Plotly-rs brings interactive visualization to Rust, enabling me to create charts and dashboards without switching to Python. I’ve used it to build internal tools for data exploration, where interactivity helps teams understand trends quickly. The library supports a wide range of plot types, from scatter plots to heatmaps. Here’s how I generated a line plot to visualize time series data.
use plotly::common::Mode;
use plotly::{Plot, Scatter};
use plotly::layout::Layout;
fn plot_time_series() {
let x = vec![1, 2, 3, 4, 5];
let y = vec![10, 11, 12, 13, 14];
let trace = Scatter::new(x, y)
.mode(Mode::Lines)
.name("Trend");
let layout = Layout::new().title("Sales Over Time".into());
let mut plot = Plot::new();
plot.add_trace(trace);
plot.set_layout(layout);
plot.show();
}
This has enhanced my workflow by keeping everything within Rust, reducing context switching. The plots are web-based, so they can be embedded in applications or shared easily.
Datafusion allows me to run SQL queries on in-memory data, which is perfect for ad-hoc analysis and building data pipelines. I’ve integrated it into ETL processes where SQL’s expressiveness simplifies complex transformations. For instance, in a recent log analysis project, I used Datafusion to filter and aggregate events efficiently. The async support is a bonus for non-blocking operations.

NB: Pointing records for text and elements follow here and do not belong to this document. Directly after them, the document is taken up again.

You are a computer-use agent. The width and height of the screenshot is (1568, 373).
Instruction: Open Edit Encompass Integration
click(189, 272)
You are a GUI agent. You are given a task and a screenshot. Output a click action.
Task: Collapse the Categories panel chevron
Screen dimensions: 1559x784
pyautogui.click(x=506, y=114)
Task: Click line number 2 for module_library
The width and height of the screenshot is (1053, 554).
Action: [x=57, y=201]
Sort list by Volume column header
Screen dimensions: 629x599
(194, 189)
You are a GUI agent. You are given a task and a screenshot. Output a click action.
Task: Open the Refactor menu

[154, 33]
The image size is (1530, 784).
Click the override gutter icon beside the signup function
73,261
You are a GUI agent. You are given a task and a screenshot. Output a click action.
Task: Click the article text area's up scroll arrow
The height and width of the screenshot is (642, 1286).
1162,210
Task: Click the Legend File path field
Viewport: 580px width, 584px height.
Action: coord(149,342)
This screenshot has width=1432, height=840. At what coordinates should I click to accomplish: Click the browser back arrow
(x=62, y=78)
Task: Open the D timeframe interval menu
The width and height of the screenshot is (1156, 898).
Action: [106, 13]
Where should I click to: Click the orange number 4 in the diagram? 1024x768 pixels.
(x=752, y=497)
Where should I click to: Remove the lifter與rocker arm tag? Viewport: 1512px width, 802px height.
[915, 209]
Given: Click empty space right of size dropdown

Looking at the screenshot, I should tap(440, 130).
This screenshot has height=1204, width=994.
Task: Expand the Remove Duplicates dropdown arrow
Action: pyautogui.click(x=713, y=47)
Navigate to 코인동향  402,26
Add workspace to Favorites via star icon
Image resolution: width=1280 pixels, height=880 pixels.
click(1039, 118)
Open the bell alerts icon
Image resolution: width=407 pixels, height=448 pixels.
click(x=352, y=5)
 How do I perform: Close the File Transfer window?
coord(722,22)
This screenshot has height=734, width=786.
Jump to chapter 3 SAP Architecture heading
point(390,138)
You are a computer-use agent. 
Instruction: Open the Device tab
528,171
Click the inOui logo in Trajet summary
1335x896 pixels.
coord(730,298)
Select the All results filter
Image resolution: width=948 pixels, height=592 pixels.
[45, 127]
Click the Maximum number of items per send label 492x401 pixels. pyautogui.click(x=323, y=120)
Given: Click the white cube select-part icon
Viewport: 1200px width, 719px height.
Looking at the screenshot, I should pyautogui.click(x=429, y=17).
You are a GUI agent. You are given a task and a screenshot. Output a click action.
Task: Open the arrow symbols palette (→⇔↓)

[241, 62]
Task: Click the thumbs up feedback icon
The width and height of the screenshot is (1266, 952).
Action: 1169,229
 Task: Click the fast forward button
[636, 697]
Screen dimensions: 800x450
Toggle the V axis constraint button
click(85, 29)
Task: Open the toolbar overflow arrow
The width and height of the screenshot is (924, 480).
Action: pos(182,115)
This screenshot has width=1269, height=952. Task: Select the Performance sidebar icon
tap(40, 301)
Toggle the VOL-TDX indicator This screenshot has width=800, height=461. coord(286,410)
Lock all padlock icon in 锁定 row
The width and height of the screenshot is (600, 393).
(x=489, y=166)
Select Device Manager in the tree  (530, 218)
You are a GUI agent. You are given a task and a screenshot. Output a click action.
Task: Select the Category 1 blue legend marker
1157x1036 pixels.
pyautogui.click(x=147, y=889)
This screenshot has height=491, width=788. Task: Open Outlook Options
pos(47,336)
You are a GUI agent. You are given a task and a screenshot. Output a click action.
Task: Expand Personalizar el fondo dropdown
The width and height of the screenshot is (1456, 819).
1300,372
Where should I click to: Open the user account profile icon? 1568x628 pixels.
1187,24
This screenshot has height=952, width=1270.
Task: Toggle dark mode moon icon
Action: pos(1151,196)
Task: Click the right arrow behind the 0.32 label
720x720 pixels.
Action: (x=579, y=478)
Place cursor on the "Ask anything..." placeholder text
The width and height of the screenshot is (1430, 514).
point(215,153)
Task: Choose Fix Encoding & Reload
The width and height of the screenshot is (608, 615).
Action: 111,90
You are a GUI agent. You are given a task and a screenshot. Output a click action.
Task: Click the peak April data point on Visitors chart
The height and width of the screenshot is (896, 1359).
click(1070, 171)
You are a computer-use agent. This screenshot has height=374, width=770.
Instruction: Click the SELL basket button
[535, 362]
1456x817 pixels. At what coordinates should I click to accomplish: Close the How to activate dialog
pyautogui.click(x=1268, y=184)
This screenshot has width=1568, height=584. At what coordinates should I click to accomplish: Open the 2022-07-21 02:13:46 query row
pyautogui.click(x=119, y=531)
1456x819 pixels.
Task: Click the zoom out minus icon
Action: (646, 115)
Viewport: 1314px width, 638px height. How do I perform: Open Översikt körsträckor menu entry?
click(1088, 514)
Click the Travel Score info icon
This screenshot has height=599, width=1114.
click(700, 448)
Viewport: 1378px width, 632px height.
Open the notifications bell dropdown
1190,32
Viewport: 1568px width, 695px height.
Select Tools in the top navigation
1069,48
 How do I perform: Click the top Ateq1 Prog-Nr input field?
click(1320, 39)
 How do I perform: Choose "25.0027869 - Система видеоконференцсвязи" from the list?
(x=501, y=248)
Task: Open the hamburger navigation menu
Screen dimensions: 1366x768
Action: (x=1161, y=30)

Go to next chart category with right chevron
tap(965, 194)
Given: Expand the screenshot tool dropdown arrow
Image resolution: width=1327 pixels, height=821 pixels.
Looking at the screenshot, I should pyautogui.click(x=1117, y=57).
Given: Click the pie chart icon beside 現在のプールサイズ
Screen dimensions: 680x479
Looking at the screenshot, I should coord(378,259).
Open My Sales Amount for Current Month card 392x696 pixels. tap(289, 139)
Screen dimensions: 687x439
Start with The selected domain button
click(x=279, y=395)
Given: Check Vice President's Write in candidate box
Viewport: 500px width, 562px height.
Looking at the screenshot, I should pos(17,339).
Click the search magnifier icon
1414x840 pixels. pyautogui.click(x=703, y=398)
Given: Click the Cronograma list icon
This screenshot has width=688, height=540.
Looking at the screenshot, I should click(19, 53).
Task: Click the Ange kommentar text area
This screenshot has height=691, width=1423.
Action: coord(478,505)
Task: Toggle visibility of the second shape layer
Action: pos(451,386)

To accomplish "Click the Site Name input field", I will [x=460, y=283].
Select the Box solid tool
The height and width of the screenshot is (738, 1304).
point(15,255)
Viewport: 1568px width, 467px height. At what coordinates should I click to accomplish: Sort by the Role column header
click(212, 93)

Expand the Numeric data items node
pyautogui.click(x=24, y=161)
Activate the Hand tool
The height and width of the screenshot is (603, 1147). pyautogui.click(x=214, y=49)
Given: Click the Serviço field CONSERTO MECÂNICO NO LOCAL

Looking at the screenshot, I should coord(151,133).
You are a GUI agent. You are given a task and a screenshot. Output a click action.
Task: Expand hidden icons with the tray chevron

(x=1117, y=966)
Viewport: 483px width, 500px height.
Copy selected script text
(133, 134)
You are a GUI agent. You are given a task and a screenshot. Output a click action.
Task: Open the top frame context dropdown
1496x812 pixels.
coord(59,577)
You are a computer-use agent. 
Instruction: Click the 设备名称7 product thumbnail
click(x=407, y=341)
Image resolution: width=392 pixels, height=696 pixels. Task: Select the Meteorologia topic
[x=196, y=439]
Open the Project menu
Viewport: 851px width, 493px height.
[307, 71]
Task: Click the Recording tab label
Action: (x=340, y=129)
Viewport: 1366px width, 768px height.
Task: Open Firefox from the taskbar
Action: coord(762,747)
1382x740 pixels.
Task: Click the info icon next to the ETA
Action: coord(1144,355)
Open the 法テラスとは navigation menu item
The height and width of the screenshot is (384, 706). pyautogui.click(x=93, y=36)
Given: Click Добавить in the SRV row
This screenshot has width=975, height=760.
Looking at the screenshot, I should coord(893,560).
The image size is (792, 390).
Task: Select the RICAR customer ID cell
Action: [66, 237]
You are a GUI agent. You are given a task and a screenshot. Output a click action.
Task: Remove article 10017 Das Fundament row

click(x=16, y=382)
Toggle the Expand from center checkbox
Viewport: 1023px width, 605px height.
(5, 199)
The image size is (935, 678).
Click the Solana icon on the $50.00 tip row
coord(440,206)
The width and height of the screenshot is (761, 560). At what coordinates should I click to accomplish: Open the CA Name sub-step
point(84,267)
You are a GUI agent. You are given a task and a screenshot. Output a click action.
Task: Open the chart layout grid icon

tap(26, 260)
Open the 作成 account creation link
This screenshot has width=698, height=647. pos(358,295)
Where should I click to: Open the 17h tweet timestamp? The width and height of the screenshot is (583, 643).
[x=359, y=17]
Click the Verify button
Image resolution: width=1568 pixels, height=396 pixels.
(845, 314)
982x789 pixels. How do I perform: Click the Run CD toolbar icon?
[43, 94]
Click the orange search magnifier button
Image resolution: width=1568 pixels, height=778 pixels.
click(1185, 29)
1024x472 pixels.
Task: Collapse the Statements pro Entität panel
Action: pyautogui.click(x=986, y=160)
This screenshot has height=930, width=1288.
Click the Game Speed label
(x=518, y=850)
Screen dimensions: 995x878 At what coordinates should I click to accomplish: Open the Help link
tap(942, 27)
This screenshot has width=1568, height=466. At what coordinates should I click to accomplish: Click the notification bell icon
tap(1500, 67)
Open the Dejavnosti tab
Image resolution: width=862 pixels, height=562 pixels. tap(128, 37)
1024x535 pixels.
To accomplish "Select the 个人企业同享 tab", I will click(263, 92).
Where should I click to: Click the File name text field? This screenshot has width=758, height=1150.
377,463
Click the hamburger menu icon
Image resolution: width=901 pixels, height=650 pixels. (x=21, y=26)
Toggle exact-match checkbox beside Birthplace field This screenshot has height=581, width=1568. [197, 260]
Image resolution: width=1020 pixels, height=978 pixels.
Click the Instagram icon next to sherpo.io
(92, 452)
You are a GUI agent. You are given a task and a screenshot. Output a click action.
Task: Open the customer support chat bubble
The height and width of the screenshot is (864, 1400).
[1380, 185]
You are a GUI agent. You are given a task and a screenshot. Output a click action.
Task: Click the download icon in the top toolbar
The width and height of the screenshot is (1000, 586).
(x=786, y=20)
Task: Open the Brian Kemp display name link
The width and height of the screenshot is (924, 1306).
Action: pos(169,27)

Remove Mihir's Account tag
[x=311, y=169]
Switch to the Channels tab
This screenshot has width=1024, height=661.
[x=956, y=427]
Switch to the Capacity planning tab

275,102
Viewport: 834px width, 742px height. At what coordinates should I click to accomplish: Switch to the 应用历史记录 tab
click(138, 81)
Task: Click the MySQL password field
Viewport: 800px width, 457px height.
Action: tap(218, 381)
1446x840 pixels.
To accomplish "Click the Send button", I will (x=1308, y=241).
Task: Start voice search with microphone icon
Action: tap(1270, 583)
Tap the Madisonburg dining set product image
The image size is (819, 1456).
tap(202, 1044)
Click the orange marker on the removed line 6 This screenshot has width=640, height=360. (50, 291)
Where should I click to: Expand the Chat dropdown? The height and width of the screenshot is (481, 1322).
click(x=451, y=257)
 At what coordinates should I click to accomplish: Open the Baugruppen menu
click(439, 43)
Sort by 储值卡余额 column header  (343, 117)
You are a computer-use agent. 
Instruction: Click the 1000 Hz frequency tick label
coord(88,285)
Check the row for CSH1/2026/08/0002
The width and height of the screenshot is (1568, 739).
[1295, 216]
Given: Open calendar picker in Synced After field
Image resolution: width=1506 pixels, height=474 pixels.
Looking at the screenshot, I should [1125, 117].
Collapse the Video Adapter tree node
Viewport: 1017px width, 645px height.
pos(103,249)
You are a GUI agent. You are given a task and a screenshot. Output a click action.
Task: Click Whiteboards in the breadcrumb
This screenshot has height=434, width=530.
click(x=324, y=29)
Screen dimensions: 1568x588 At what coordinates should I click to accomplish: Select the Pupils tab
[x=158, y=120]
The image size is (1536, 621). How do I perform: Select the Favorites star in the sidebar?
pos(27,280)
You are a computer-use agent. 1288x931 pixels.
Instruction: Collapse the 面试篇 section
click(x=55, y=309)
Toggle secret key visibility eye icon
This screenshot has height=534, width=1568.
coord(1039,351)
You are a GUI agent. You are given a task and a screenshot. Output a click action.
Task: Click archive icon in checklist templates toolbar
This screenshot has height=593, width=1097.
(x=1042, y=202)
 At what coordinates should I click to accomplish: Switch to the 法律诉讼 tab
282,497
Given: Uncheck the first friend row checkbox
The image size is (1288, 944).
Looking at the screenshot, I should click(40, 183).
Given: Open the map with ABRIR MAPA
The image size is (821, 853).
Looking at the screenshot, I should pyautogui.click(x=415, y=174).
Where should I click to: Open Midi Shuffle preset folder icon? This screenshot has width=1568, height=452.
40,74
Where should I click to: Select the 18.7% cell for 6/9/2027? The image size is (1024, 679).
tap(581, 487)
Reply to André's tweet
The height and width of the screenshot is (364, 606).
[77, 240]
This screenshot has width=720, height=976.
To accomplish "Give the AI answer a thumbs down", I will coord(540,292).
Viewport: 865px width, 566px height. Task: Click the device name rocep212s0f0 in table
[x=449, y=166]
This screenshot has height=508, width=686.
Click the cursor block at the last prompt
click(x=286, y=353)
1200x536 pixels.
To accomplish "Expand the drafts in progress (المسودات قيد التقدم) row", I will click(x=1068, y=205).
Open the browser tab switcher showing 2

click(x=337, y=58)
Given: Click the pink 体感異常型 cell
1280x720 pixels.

use datafusion::prelude::*;
use datafusion::arrow::record_batch::RecordBatch;
async fn analyze_logs() -> Result<Vec<RecordBatch>, datafusion::error::DataFusionError> {
let ctx = SessionContext::new();
ctx.register_csv("logs", "server_logs.csv", CsvReadOptions::new()).await?;
let df = ctx.sql("SELECT COUNT(*), status FROM logs WHERE timestamp > '2023-01-01' GROUP BY status").await?;
let results = df.collect().await?;
Ok(results)
}
Datafusion’s compatibility with Apache Arrow means I can exchange data with other systems seamlessly. This has been crucial in environments where data comes from multiple sources.
Using these libraries together has transformed how I approach data science in Rust. They cover the entire workflow, from data ingestion and cleaning to modeling and visualization. The performance benefits are tangible; I’ve seen reductions in processing time and memory usage compared to other languages. Moreover, Rust’s safety features have prevented many runtime errors that often plague data projects. As the ecosystem continues to mature, I expect even more tools to emerge, but these eight have already made Rust a compelling choice for data-intensive applications. Whether you’re just starting or looking to optimize existing systems, I recommend giving them a try—they might just change your perspective on what’s possible in data science.